Daerah pantai sudah sejak lama menjadi tempat favorit wisata masyarakat. Sayangnya, sebagian besar daerah wisata saat ini berkembang kearah yang membuat satu sama lain semakin mirip. Atraksi-atraksi yang ditawarkan, bentuk pelayanan yang seragam, pengalaman yang diperoleh bahkan cinderamata yang dibawa pulang hamper tidak dapat dibedakan lagi. Kondisi semacam ini menurut Cahyadi dan Gunawijawa (2009:5) dianggap membosankan oleh sebagian besar wisatawan yang menghendaki pengalaman berbeda, spesifik dan asli (otentik) dari berbagai tujuan wisata yang didatanginya. Dengan kata lain, tren wisata dunia berkembang dari pariwisata bersifat missal ke pariwisata yang bersifat khusus (alternatif).
Perubahan tren di dunia pariwisata menurut Cahyadi dan Gunawijaya (2009:7) adalah:
1. Wisata sambil belajar dan wisata petualangan semakin meningkat popularitasnya.
2. Penyelenggaraan wisata berskala kecil semakin diminati.
3. Jumlah wisatawan yang berkunjung harus dibatasi pada tingkatan yang dapat ditolerir oleh sumber daya yang dipromosikan.
4. Daerah-daerah terpencil dan cenderung tertutup justeru dipandang sebagai tempat wisata yang aman.
5. Wisatawan ingin melihat budidaya yang berbeda, melihat atraksi local, membeli barang produksi local, bertemu dengan penduduk local dan menghadiri acara=acara local.

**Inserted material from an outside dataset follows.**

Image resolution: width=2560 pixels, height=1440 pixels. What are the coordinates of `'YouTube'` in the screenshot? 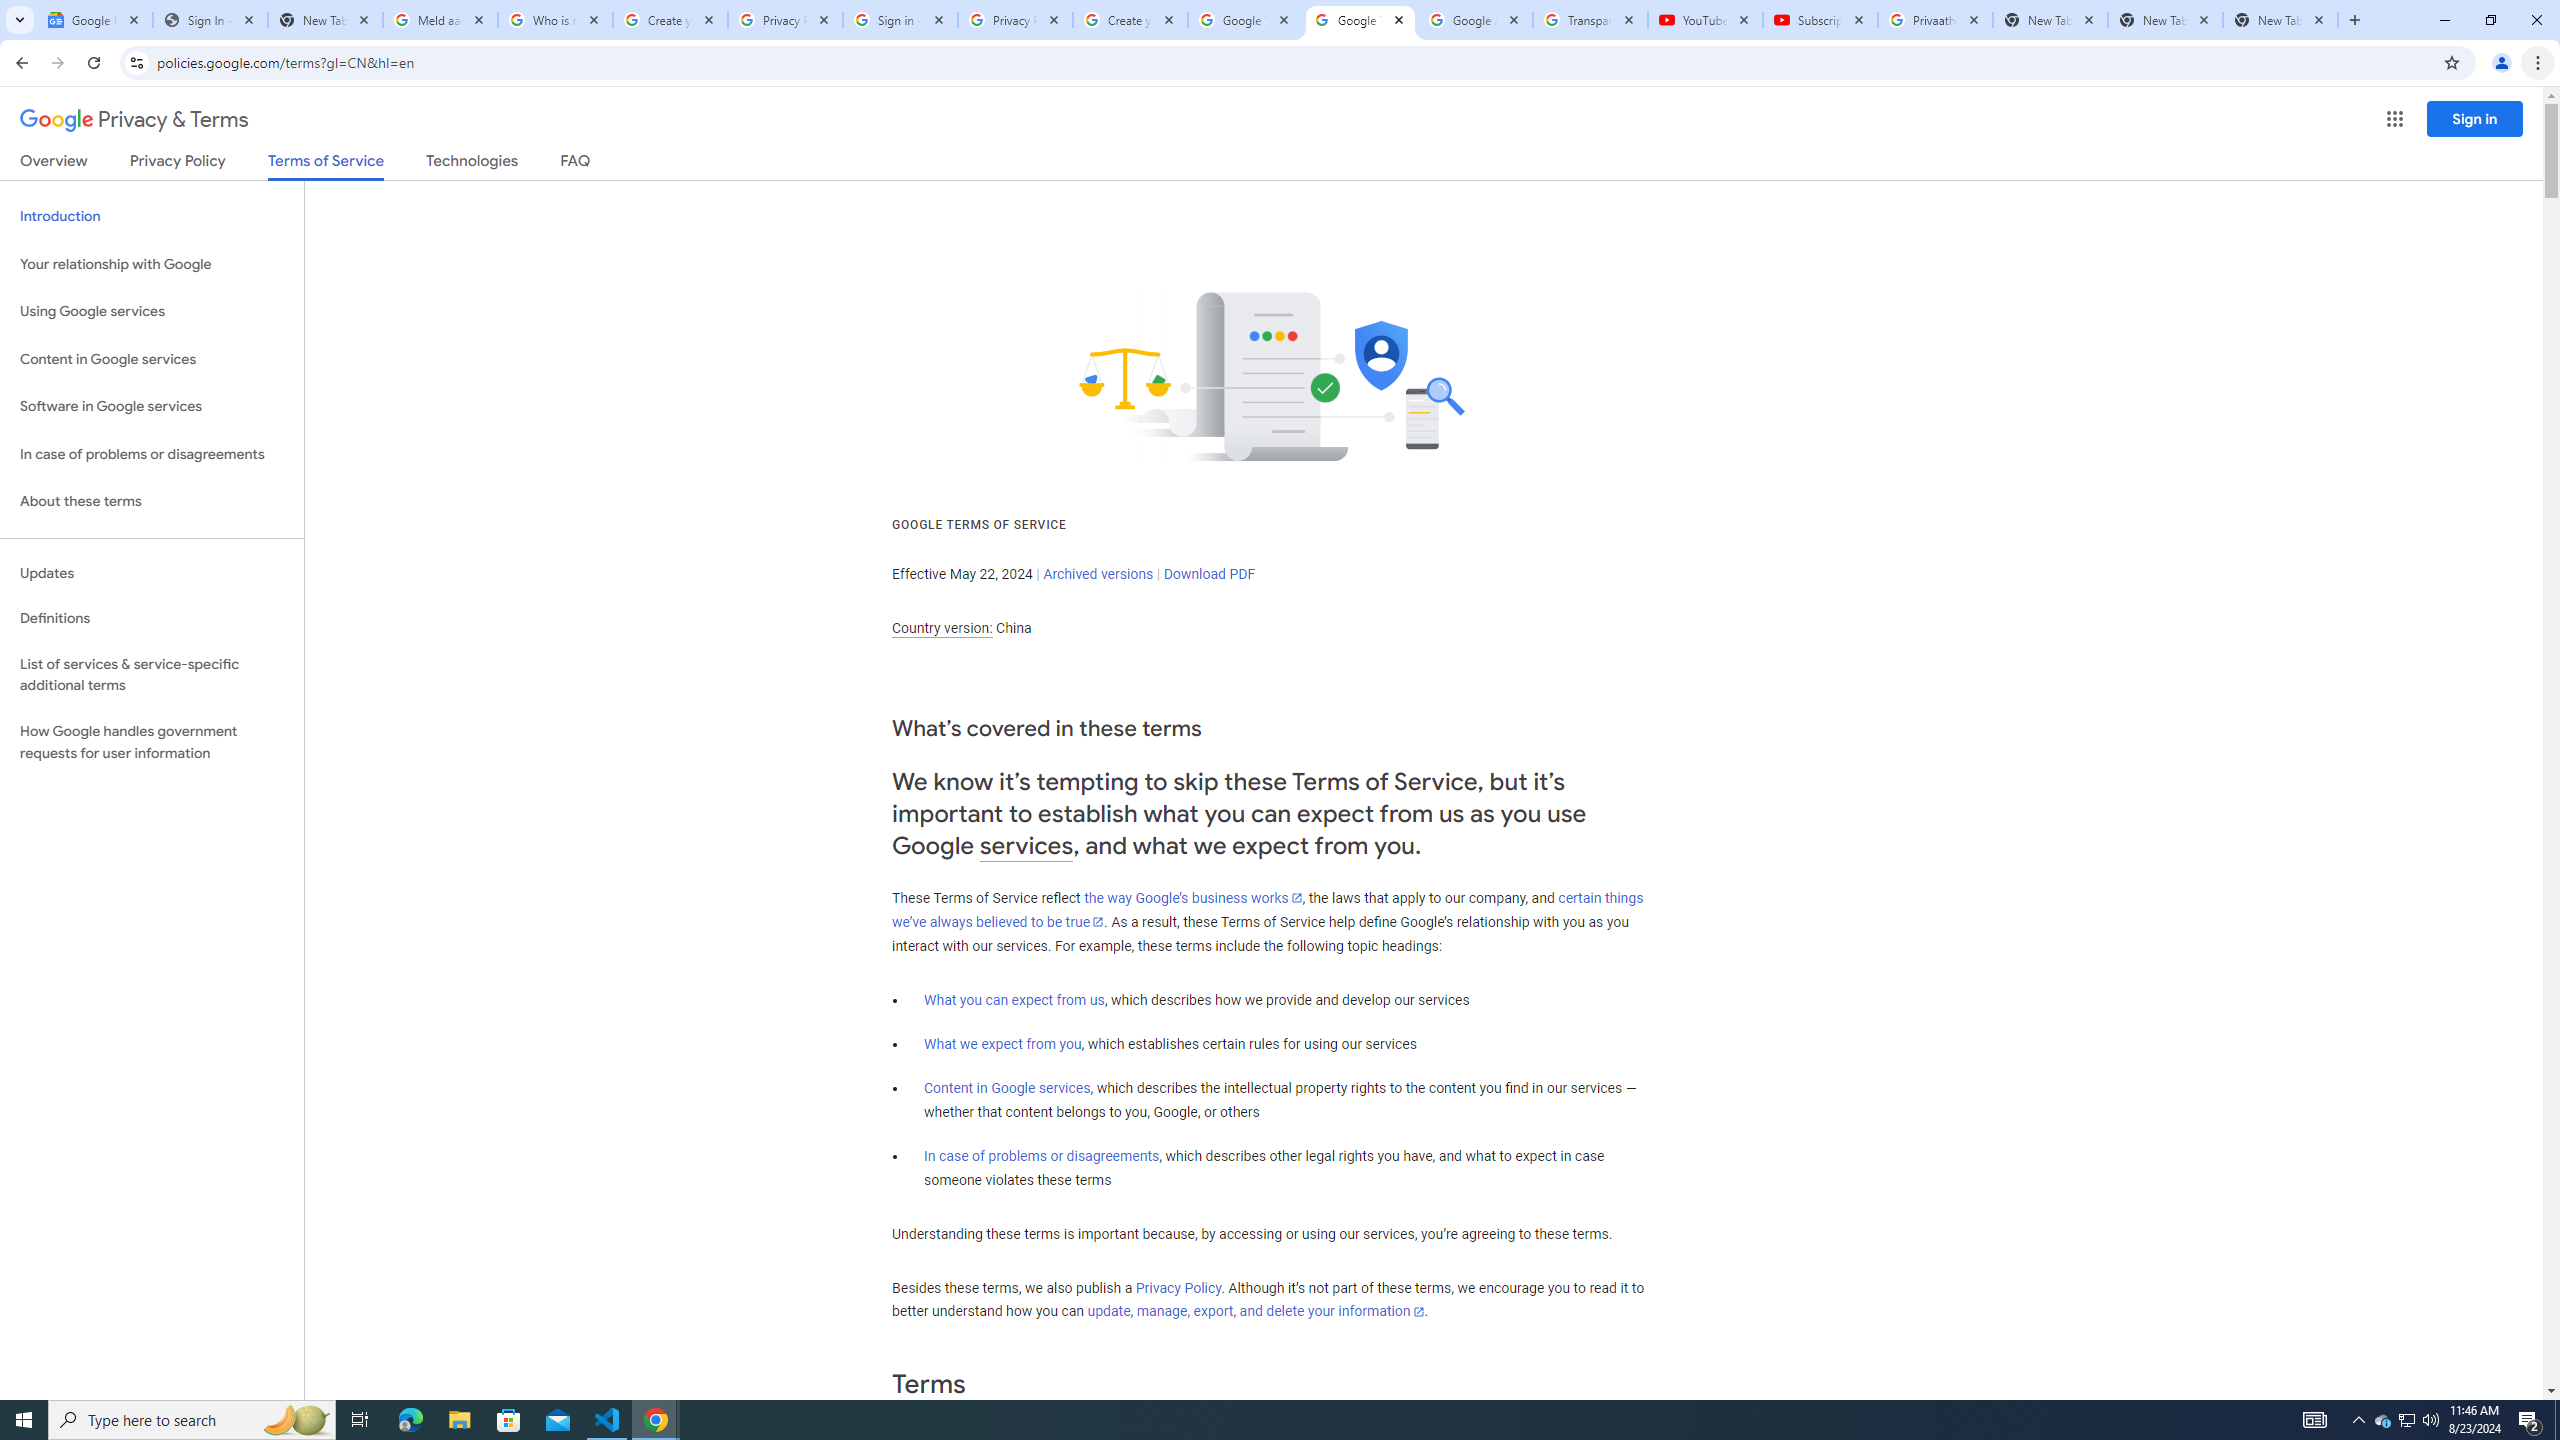 It's located at (1703, 19).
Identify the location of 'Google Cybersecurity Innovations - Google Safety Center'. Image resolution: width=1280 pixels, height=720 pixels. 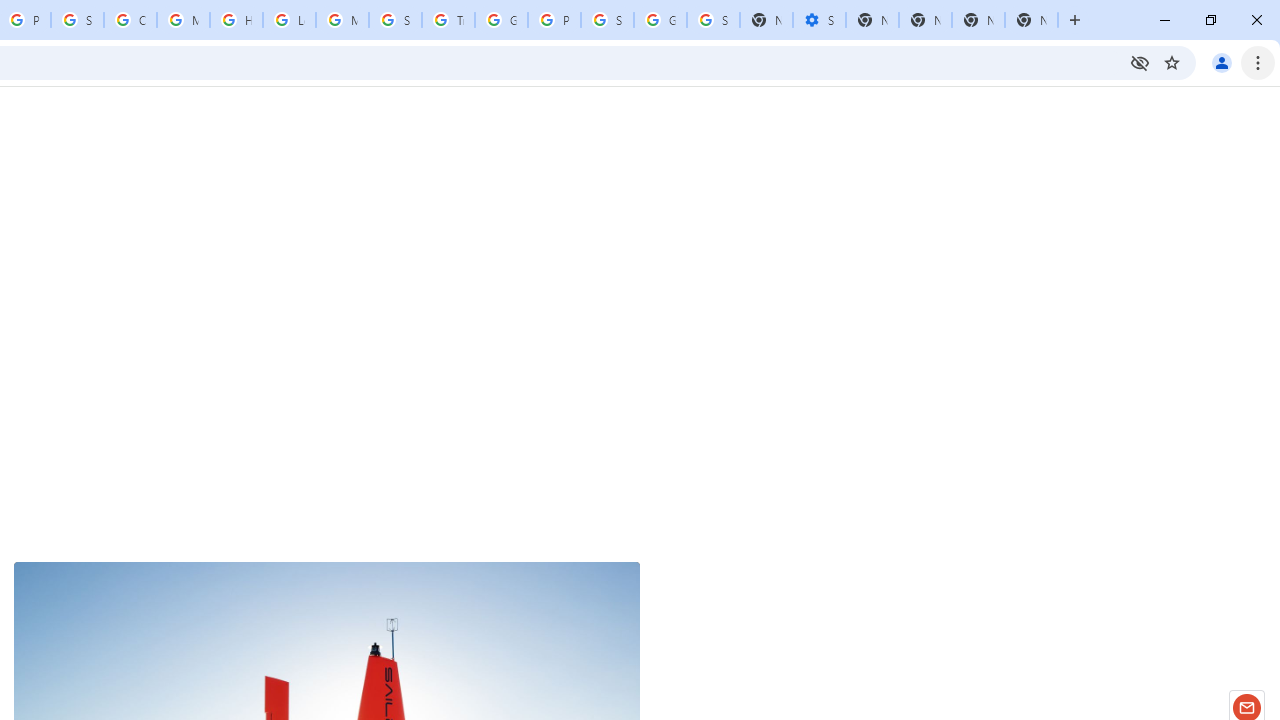
(660, 20).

Melihat perubahan tren di atas, daerah minapolitan dapat dikembangkan sebagai wisata alternative dengan kegiatan usaha perikanan sebagai daya tarik utama. Karena itu tulisan kali ini akan membahas tetang prospek daerah minapolitan sebagai destinasi wisata.
Pariwisata Berkelanjutan
Daerah minapolitan mengembangkan kegiatan usaha perikanan dengan menerapkan usaha yang berkelanjutan. Maka pariwisata yang akan dikembangkan di kawasan minapolitan juga sebaiknya menerapkan parwisata yang berkelanjutan.
Pariwisata berkelanjutan menurut Mahdayani (2009:14) adalah pariwisata yang aktivitasnya tetap memperhatikan keseimbangan alam, lingkungan, budaya, dan ekonomi agar pariwisata tersebut terus berlanjut. Dengan kata lain, pariwisata berkelanjuta harus mencakup kualitas, kesinambungan serta keseimbangan aspek-aspek lingkungan, budaya, dan manusia.
Dalam pariwisata berkelanjutan wisatawan yang datang tidak hanya untuk sekedar bersenang-senang, melainkan juga untuk mendapatkan pengalaman yang lebih agar mendapat wawasan dan pengembangan pengetahuan bagi dirinya.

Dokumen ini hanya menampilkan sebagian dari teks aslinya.